The ritual was almost nightly. After my stories were filed I would go to the all-night Jack in the Box and by the time I had finished dirty bombing my gut with Sourdough Jacks and extra fries the late-night editors would have put the newspaper to bed. I’d return to the then empty newsroom, flip on a computer, slip on my headphones (so as to not hear the overnight cleaning crew doing what cleaning crews do) and read all of my favorite columnists from all over the country. Ten years later I still read online. Cheap as I am, I love that I can browse papers and mags for free. And, of course, today there’s so much more content to choose from.
But, man, I’m getting tired of staring at a screen.
I spend no small number of hours pecking at the laptop and I’m as likely to abandon online as I am to start chiseling my writing into granite tablets. If I am reading a blog post or a short news item the machine does it best. But that’s the problem. If I’m reading anything longer than that my short attention span becomes even more abbreviated.
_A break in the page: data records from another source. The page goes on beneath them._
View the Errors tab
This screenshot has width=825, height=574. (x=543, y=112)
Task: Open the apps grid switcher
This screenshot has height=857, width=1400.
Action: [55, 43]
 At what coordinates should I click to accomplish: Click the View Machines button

I look for reasons to stop reading.
When I come across longer articles I’ll print them out, find them at the library or skip them altogether. But I hate wasting ink, I can’t get to the library every day, and often the most salient writing cannot be confined to a few hundred words.
So as the world continues to go plastic lately I have started asking for paper. I find myself making a weekly 20-minute drive to pick up a good newspaper (home delivery of said paper not an option at the moment). For the first time in years, a few weeks ago I subscribed to a magazine. And I’m holding onto one of those postcards that fall out of every fourth page because I just might take another.
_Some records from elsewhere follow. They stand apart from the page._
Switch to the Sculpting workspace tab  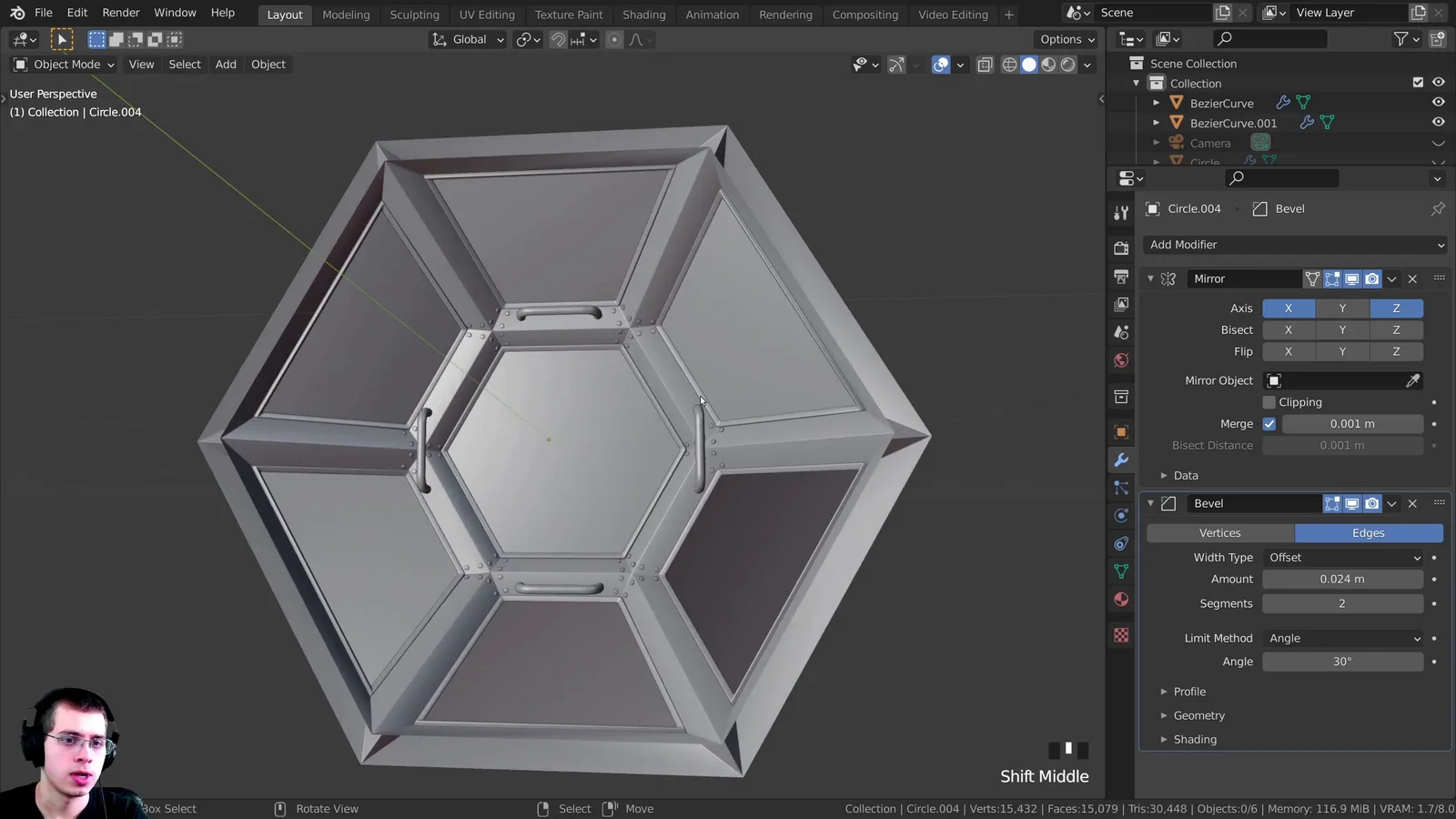pos(414,15)
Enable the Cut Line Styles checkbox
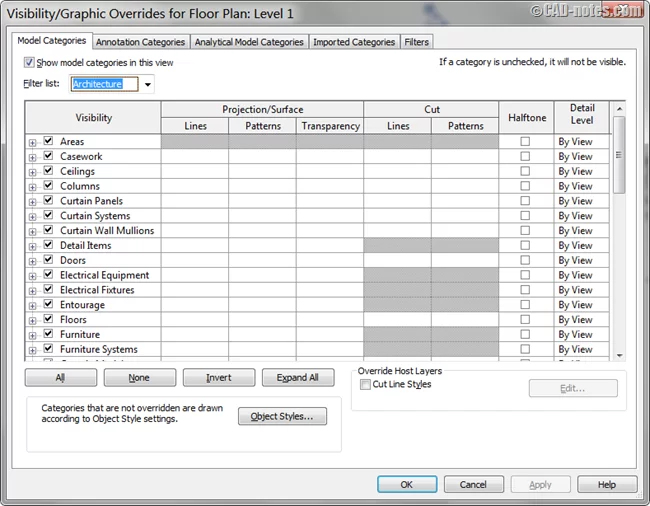 366,385
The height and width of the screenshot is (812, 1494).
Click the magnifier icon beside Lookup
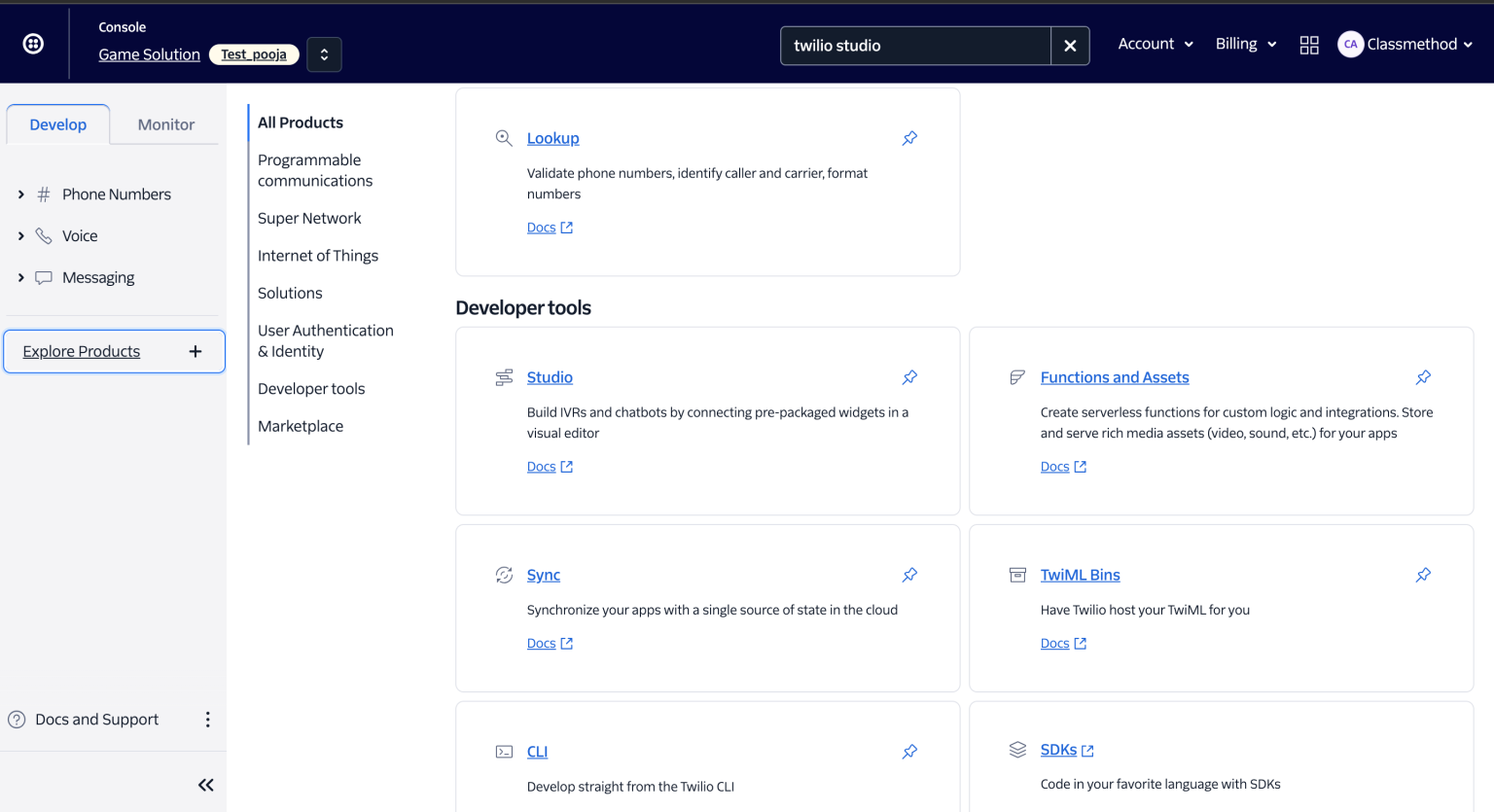504,137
After years reading periodicals online, I see what I’ve been missing — and I’m sure this point will be obvious — exposure to a breadth and depth of information I don’t get any other way. It’s not that I don’t hear about news events online. Quite the contrary. But online I am either not provided, or I do not seek, more than a blurb’s worth. Perhaps more importantly, when I open a newspaper or a magazine I discover and read articles that would have sailed by me in cyberspace.
Going offline has it’s own quandary because there are so few good newspapers anymore. With rare exception, small ones don’t care enough about reporting to retain quality employees and the big ones keep trying to be what they can never be — print versions of blogs. Google “newspaper” and “layoff” and you’ll find some chilling statistics. Thousands of good reporters are losing their jobs daily as newspapers keep shrinking their news holes. The paradox: there’s never been a longer menu of news and yet I feel the least satisfied with my choices.
I recently asked a friend (and if you have a good answer to this question I’d love to hear it) what he reads that he trusts to provide comprehensive quality journalism. There’s far more to life than news — heck, there’s far more to reading than news — but I’d like to know what’s going on in the world. And if I am forced to feed on mass amounts of the informational equivalent of Sourdough Jacks what will I miss and how will it (how does it) alter the world when most other people miss it, too?
Now I better cease this rant, lest it become too long for even me to read.